Your robots.txt file directly impacts how AI systems understand and recommend your business. Blocking AI crawlers means your content won't be included in AI training data or real-time responses. If GPTBot can't access your site, you won't appear in ChatGPT's answers. The setting is binary—there's no partial visibility.

How often do AI crawlers visit websites?

AI crawlers visit approximately 1 in 4 websites daily. Frequency depends on site authority, update frequency, and content type. Popular AI crawlers like GPTBot generate hundreds of millions of requests monthly across the web. High-authority, frequently updated sites get crawled more often.

What's the difference between robots.txt and LLMs.txt?

Robots.txt controls crawler access—it says "what you can see." LLMs.txt provides structured information about your business—it says "what I am." Robots.txt focuses on permissions and restrictions. LLMs.txt provides context and recommendations. You need both for complete AI optimization.
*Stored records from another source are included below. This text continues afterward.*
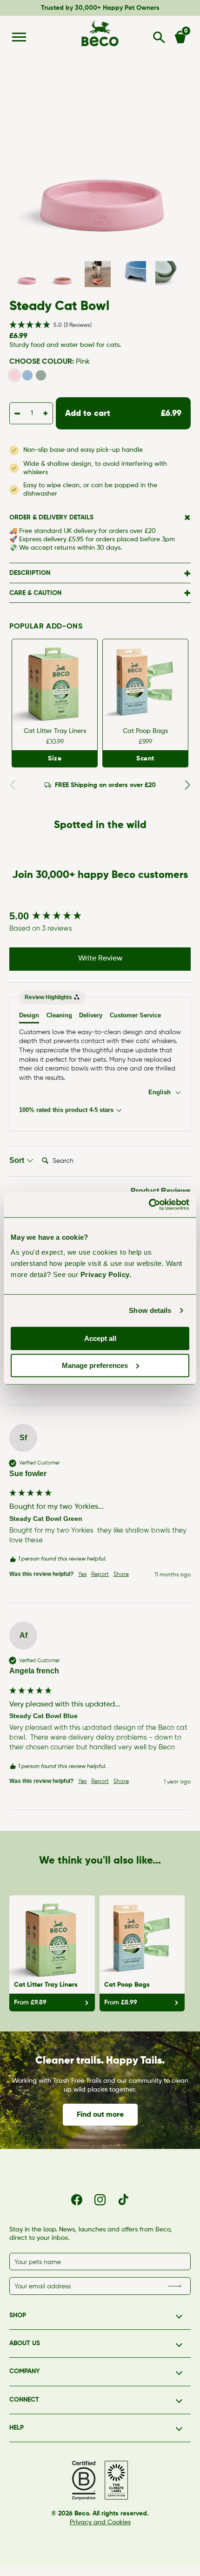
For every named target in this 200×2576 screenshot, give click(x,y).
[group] (100, 916)
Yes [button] (82, 1574)
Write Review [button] (100, 958)
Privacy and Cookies (100, 2522)
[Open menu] (19, 37)
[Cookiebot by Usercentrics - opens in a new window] (148, 1204)
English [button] (160, 1092)
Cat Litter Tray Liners (55, 731)
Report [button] (100, 1574)
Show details (150, 1310)
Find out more (100, 2115)
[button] (100, 325)
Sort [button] (17, 1160)
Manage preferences (95, 1365)
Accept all (100, 1338)
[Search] (159, 37)
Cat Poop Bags (145, 731)
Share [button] (121, 1574)
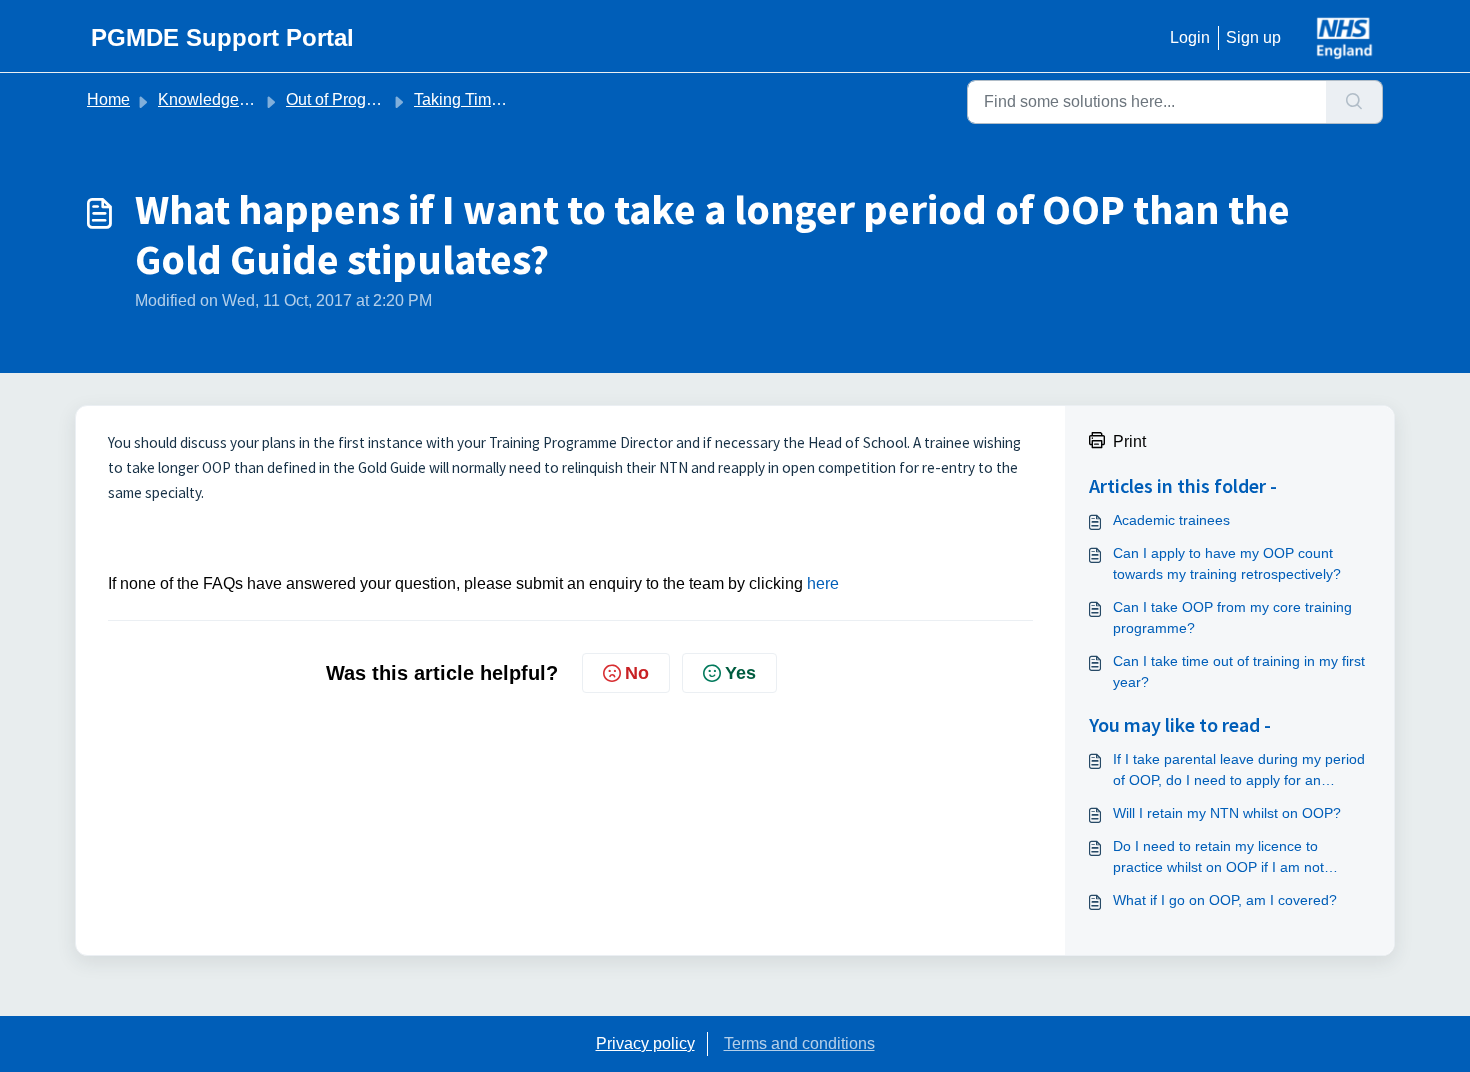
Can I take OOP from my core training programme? (1232, 617)
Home (108, 99)
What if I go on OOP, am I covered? (1225, 900)
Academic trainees (1171, 520)
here (823, 583)
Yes (740, 673)
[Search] (1354, 102)
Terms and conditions (799, 1043)
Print (1129, 441)
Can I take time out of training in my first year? (1239, 671)
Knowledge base (218, 99)
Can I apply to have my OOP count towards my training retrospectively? (1227, 563)
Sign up (1253, 37)
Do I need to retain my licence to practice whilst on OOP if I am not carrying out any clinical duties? (1218, 858)
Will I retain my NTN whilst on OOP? (1227, 813)
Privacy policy (645, 1043)
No (637, 673)
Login (1190, 37)
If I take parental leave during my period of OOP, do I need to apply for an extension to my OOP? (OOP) (1239, 771)
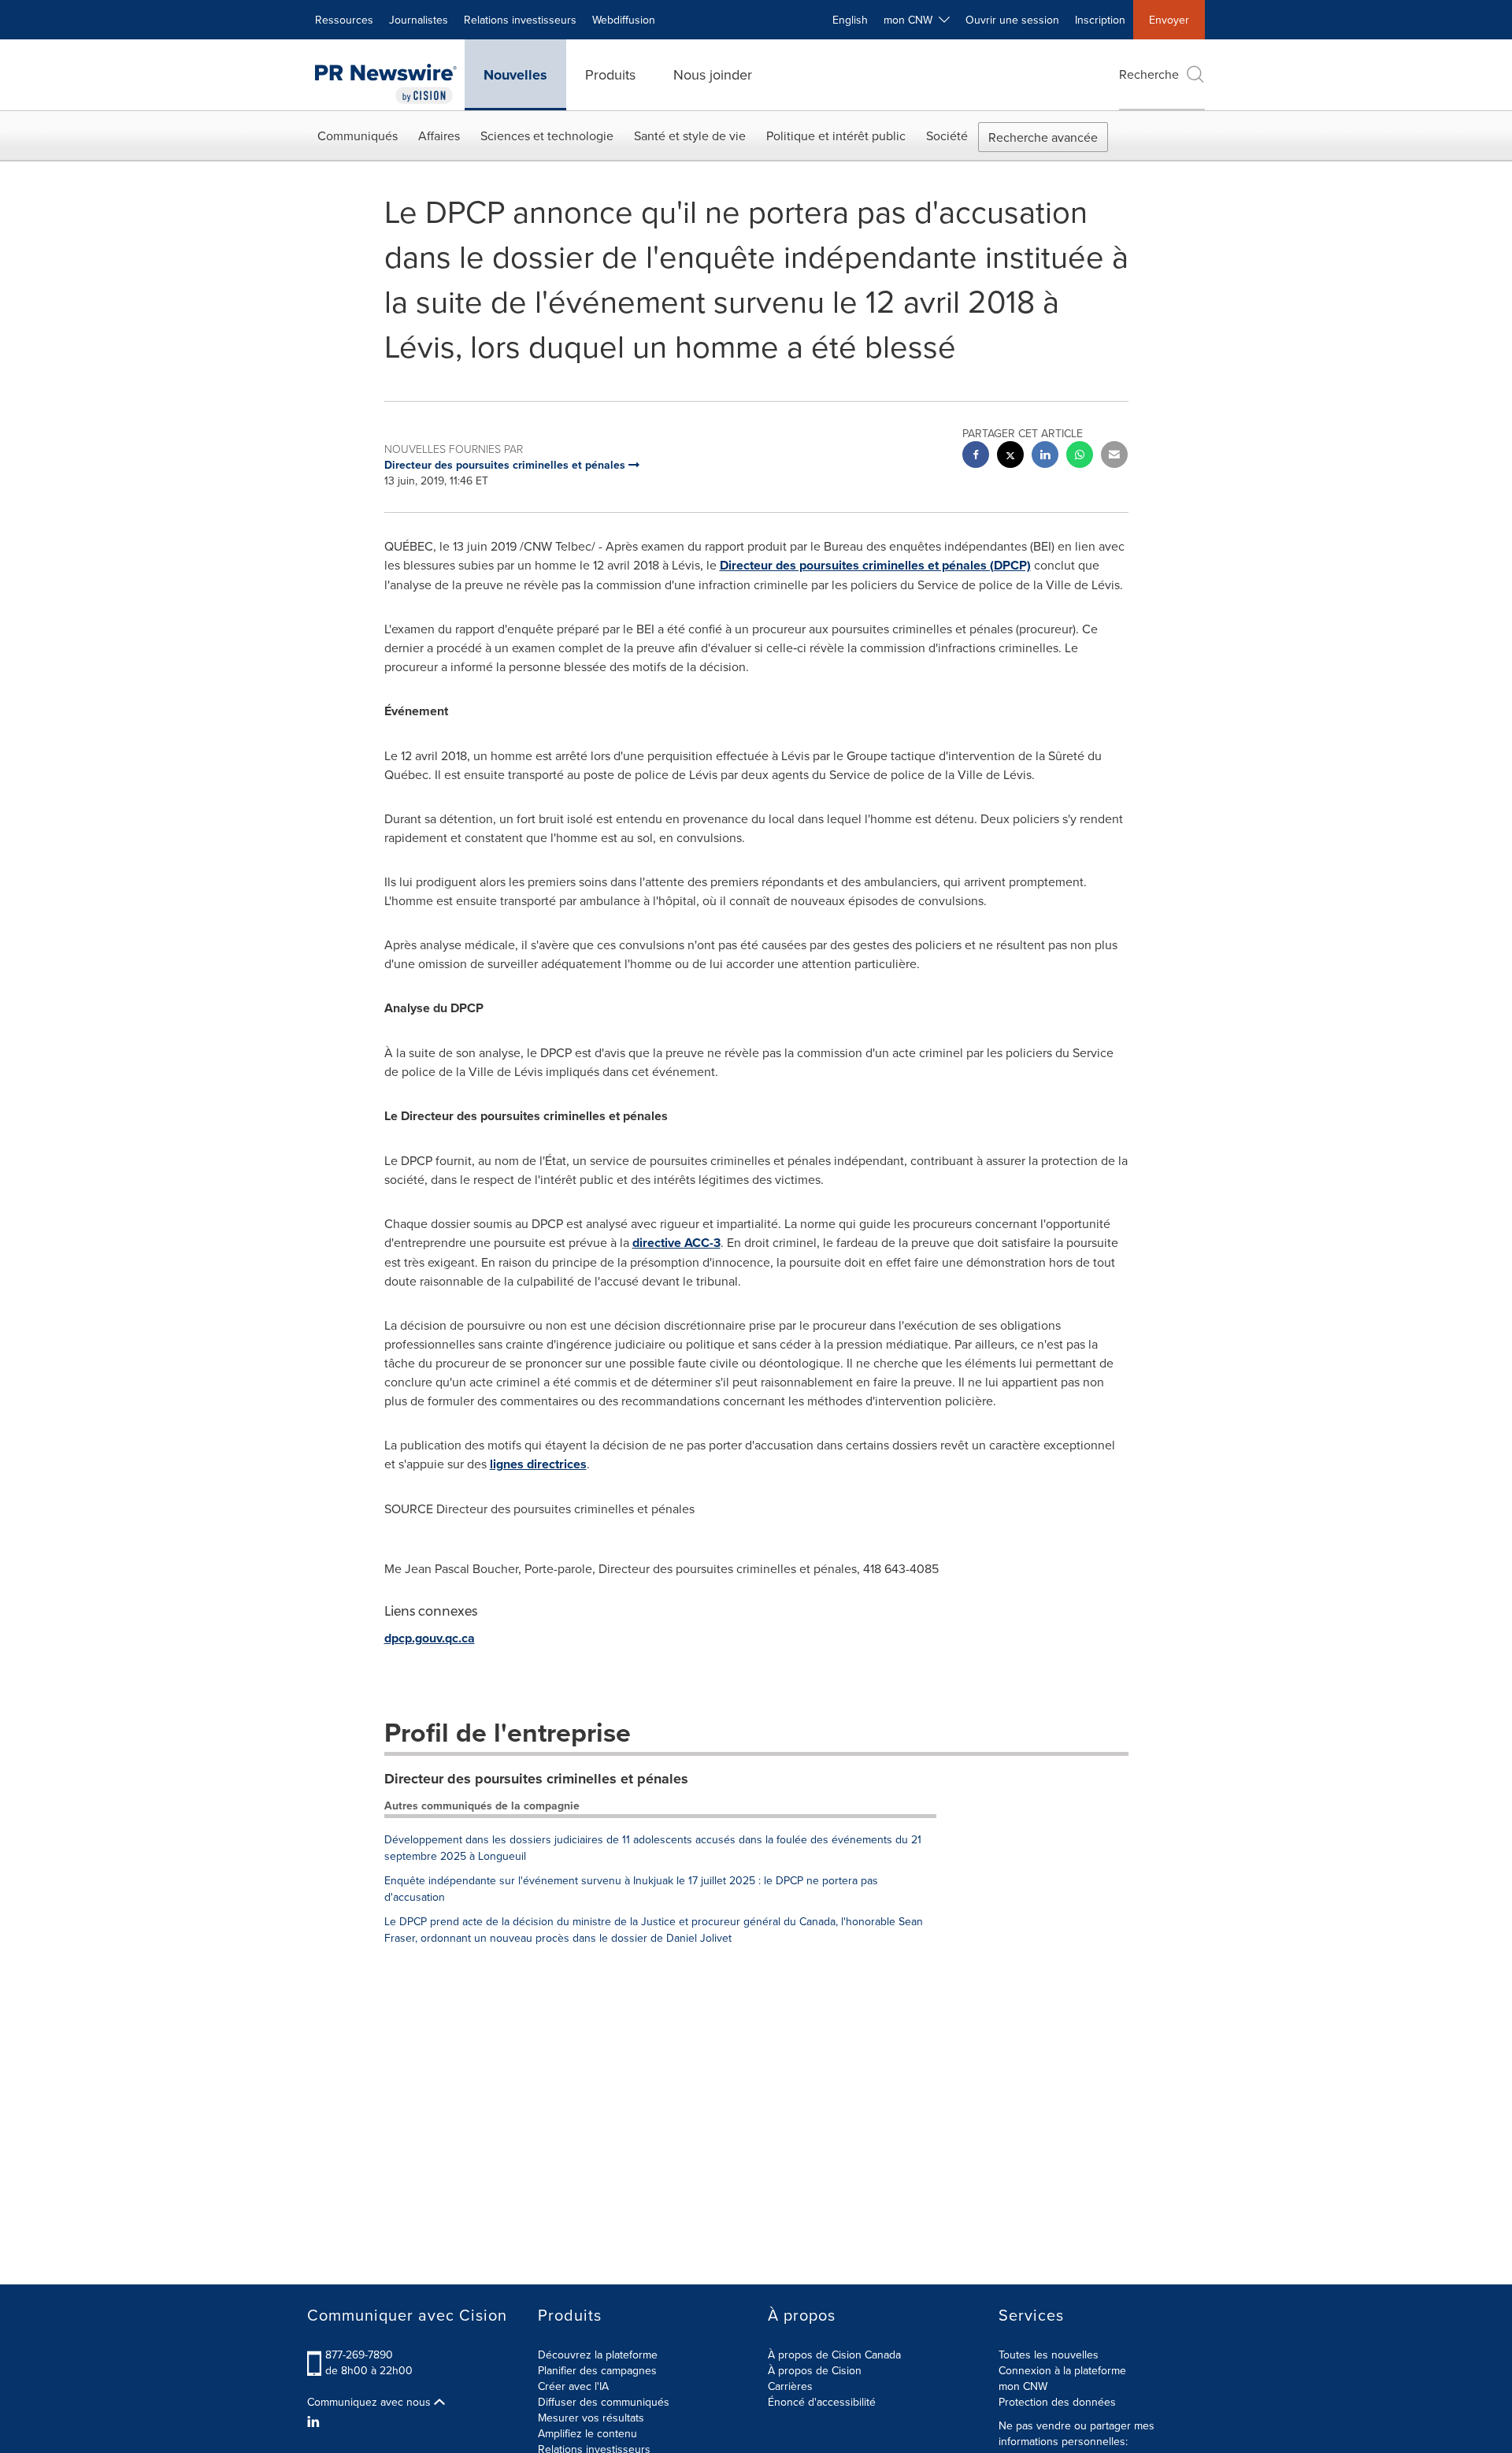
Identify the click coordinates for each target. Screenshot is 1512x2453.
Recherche (1149, 74)
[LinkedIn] (315, 2421)
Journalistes (418, 20)
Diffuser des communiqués (603, 2402)
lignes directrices (538, 1464)
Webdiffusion (623, 20)
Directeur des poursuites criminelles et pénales (536, 1778)
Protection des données (1057, 2402)
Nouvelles (515, 75)
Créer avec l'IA (573, 2386)
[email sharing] (1114, 456)
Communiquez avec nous (370, 2402)
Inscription (1100, 20)
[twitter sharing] (1010, 456)
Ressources (344, 20)
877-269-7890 (359, 2354)
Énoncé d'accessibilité (822, 2402)
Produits (610, 74)
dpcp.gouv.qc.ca (429, 1638)
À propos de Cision (815, 2370)
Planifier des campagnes (597, 2370)
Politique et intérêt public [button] (836, 135)
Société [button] (947, 135)
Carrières (790, 2386)
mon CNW (1023, 2386)
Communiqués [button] (357, 135)
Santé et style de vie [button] (690, 135)
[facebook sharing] (975, 456)
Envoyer (1169, 20)
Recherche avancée (1043, 137)
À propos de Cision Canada (834, 2354)
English (850, 20)
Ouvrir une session (1012, 20)
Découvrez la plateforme (598, 2354)
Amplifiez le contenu (587, 2433)
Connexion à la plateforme (1062, 2370)
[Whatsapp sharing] (1079, 456)
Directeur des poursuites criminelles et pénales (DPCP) (875, 565)
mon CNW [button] (911, 20)
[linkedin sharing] (1045, 456)
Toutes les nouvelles (1049, 2354)
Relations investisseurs (520, 20)
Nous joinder (712, 74)
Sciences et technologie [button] (546, 135)
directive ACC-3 (676, 1243)
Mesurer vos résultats (591, 2417)
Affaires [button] (439, 135)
Should I set a crawl delay for AI bots?

If your server can handle the traffic, no delay is needed—more frequent crawling means fresher content in AI systems. If you're concerned about server load, 10-30 seconds is reasonable for AI crawlers. Note that not all crawlers respect Crawl-delay—it's a polite request, not an enforceable rule.

How do I test my robots.txt file?

Four methods: (1) Google Search Console's robots.txt Tester, (2) Visit yourwebsite.com/robots.txt directly to verify it's accessible, (3) Check server logs for crawler activity, (4) Use Visiblie monitoring to track AI crawler visits and verify they're accessing your content.

Is robots.txt legally enforceable?

Robots.txt is a voluntary protocol—crawlers agree to follow it, but there's no technical enforcement. Most major AI companies (OpenAI, Anthropic, Google) honor robots.txt for their crawlers. However, it's a signal of your preference, not a guarantee. For stronger protection of sensitive content, use technical measures alongside robots.txt.